◆ Task details ◆
In the entries below, replace "Privacy Policy" with "Privacy Notice" and leave everything else unchanged.
____________
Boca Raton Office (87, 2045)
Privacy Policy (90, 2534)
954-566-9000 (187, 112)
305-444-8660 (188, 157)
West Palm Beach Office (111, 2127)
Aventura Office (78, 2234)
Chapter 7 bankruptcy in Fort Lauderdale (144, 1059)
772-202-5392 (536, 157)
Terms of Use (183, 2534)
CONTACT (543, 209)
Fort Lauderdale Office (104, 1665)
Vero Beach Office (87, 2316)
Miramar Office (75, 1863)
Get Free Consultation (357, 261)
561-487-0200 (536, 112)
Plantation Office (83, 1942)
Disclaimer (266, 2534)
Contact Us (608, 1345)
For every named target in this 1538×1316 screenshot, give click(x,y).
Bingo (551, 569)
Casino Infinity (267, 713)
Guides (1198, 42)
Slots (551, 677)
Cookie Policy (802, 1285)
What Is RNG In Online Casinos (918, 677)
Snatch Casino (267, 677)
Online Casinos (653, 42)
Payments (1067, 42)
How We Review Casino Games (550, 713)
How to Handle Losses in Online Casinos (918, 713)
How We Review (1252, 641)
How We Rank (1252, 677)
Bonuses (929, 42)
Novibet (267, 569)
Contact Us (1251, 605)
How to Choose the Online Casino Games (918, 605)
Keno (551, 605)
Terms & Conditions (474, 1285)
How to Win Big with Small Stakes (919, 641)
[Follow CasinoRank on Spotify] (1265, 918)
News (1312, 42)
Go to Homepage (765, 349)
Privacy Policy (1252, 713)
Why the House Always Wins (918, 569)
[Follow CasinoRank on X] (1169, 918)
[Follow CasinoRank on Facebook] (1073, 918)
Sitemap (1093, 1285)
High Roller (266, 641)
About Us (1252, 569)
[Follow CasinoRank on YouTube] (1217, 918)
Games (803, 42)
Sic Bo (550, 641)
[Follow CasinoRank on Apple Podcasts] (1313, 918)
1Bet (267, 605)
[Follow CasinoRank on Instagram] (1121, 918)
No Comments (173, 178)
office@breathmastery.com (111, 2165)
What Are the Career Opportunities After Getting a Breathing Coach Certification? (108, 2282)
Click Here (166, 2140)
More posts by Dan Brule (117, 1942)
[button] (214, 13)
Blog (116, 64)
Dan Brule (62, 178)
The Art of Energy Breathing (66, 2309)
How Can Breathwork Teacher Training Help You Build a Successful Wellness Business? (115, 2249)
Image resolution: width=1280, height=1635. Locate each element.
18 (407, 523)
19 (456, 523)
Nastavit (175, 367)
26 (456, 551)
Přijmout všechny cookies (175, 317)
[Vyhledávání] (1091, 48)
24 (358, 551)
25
____________
◆ The output ◆
Boca Raton Office (87, 2045)
Privacy Notice (90, 2534)
954-566-9000 (187, 112)
305-444-8660 (188, 157)
West Palm Beach Office (111, 2127)
Aventura Office (78, 2234)
Chapter 7 bankruptcy in Fort Lauderdale (144, 1059)
772-202-5392 (536, 157)
Terms of Use (183, 2534)
CONTACT (543, 209)
Fort Lauderdale Office (104, 1665)
Vero Beach Office (87, 2316)
Miramar Office (75, 1863)
Get Free Consultation (357, 261)
561-487-0200 (536, 112)
Plantation Office (83, 1942)
Disclaimer (266, 2534)
Contact Us (608, 1345)
For every named target in this 1538×1316 screenshot, give click(x,y).
Bingo (551, 569)
Casino Infinity (267, 713)
Guides (1198, 42)
Slots (551, 677)
Cookie Policy (802, 1285)
What Is RNG In Online Casinos (918, 677)
Snatch Casino (267, 677)
Online Casinos (653, 42)
Payments (1067, 42)
How We Review Casino Games (550, 713)
How to Handle Losses in Online Casinos (918, 713)
How We Review (1252, 641)
How We Rank (1252, 677)
Bonuses (929, 42)
Novibet (267, 569)
Contact Us (1251, 605)
How to Choose the Online Casino Games (918, 605)
Keno (551, 605)
Terms & Conditions (474, 1285)
How to Win Big with Small Stakes (919, 641)
[Follow CasinoRank on Spotify] (1265, 918)
News (1312, 42)
Go to Homepage (765, 349)
Privacy Notice (1252, 713)
Why the House Always Wins (918, 569)
[Follow CasinoRank on X] (1169, 918)
[Follow CasinoRank on Facebook] (1073, 918)
Sitemap (1093, 1285)
High Roller (266, 641)
About Us (1252, 569)
[Follow CasinoRank on YouTube] (1217, 918)
Games (803, 42)
Sic Bo (550, 641)
[Follow CasinoRank on Apple Podcasts] (1313, 918)
1Bet (267, 605)
[Follow CasinoRank on Instagram] (1121, 918)
No Comments (173, 178)
office@breathmastery.com (111, 2165)
What Are the Career Opportunities After Getting a Breathing Coach Certification? (108, 2282)
Click Here (166, 2140)
More posts by Dan Brule (117, 1942)
[button] (214, 13)
Blog (116, 64)
Dan Brule (62, 178)
The Art of Energy Breathing (66, 2309)
How Can Breathwork Teacher Training Help You Build a Successful Wellness Business? (115, 2249)
Image resolution: width=1280, height=1635. Locate each element.
18 (407, 523)
19 (456, 523)
Nastavit (175, 367)
26 (456, 551)
Přijmout všechny cookies (175, 317)
[Vyhledávání] (1091, 48)
24 (358, 551)
25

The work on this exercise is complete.